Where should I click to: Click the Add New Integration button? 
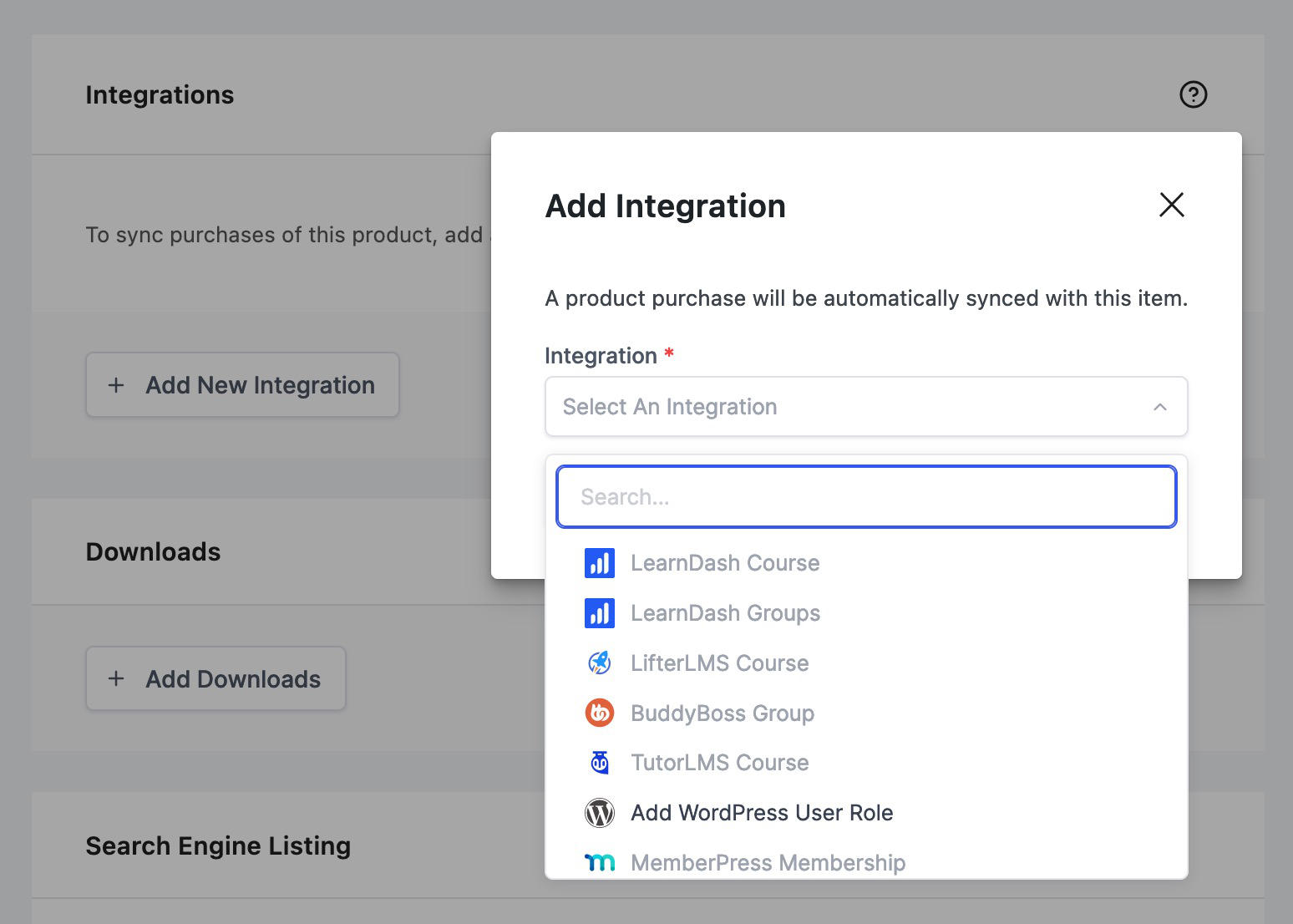(x=242, y=385)
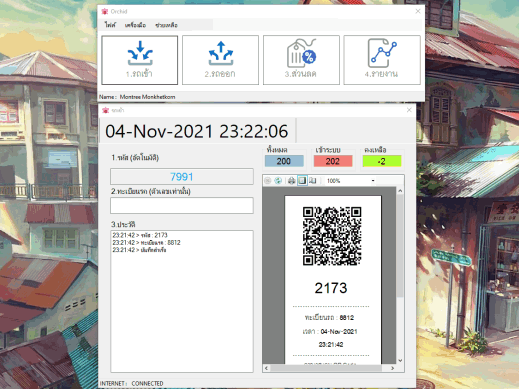Open the second (tools) menu in menu bar

[x=135, y=25]

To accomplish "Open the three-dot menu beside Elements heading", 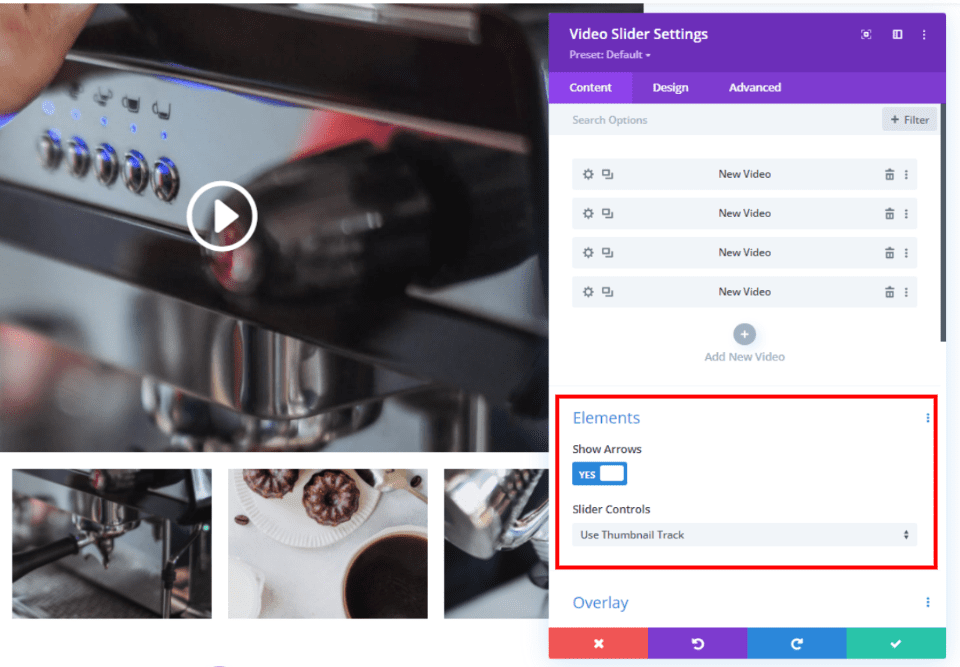I will [927, 417].
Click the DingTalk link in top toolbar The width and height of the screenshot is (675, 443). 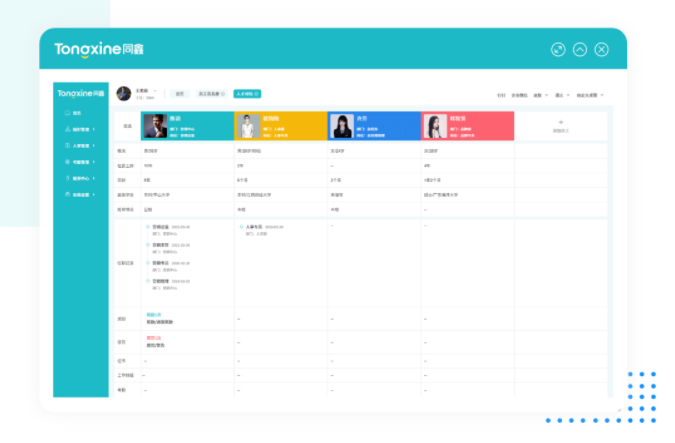pyautogui.click(x=501, y=95)
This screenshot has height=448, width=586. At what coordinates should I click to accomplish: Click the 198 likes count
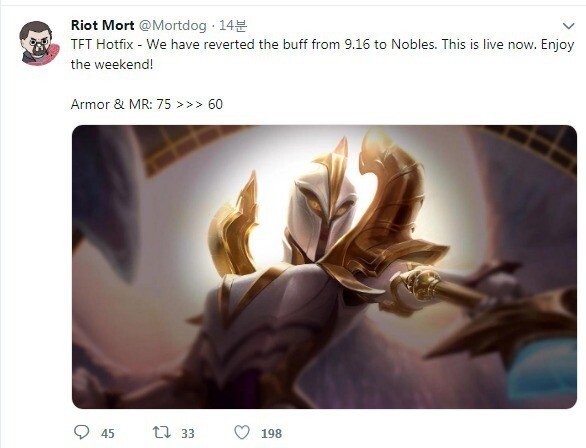(271, 433)
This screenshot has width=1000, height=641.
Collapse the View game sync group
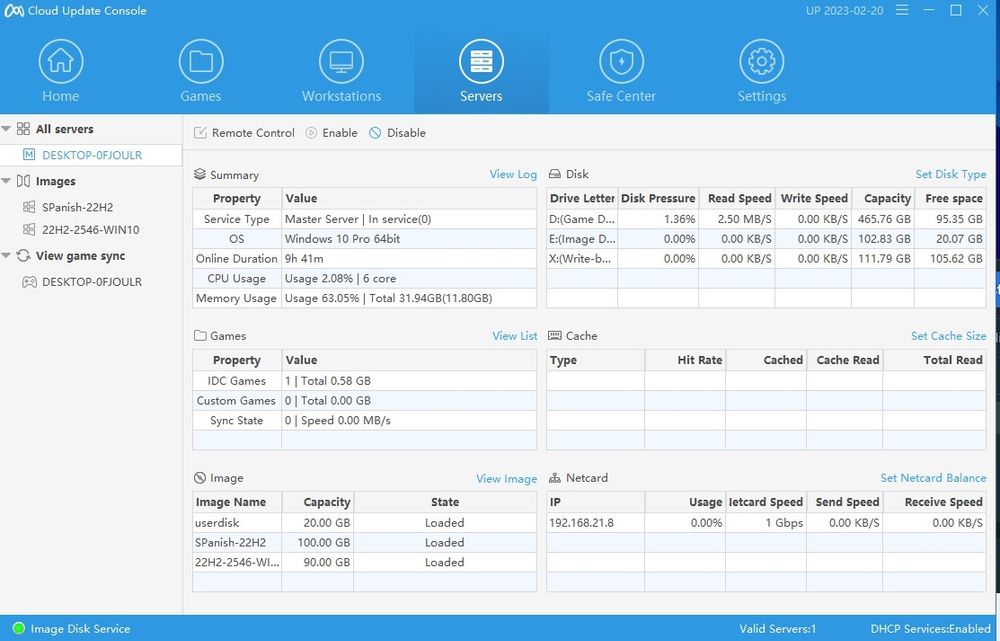[x=7, y=256]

------------------------------------------------------------

_YOUR ASSIGNMENT_.
What are the lines from the one containing "This screenshot has height=448, width=586." through the end of the records? Write them out exactly, leaving out the pictures.

_FINAL ANSWER_.
This screenshot has height=448, width=586. At what coordinates should I click to accomplish: Click the 198 likes count
(271, 433)
This screenshot has width=1000, height=641.
Collapse the View game sync group
[x=7, y=256]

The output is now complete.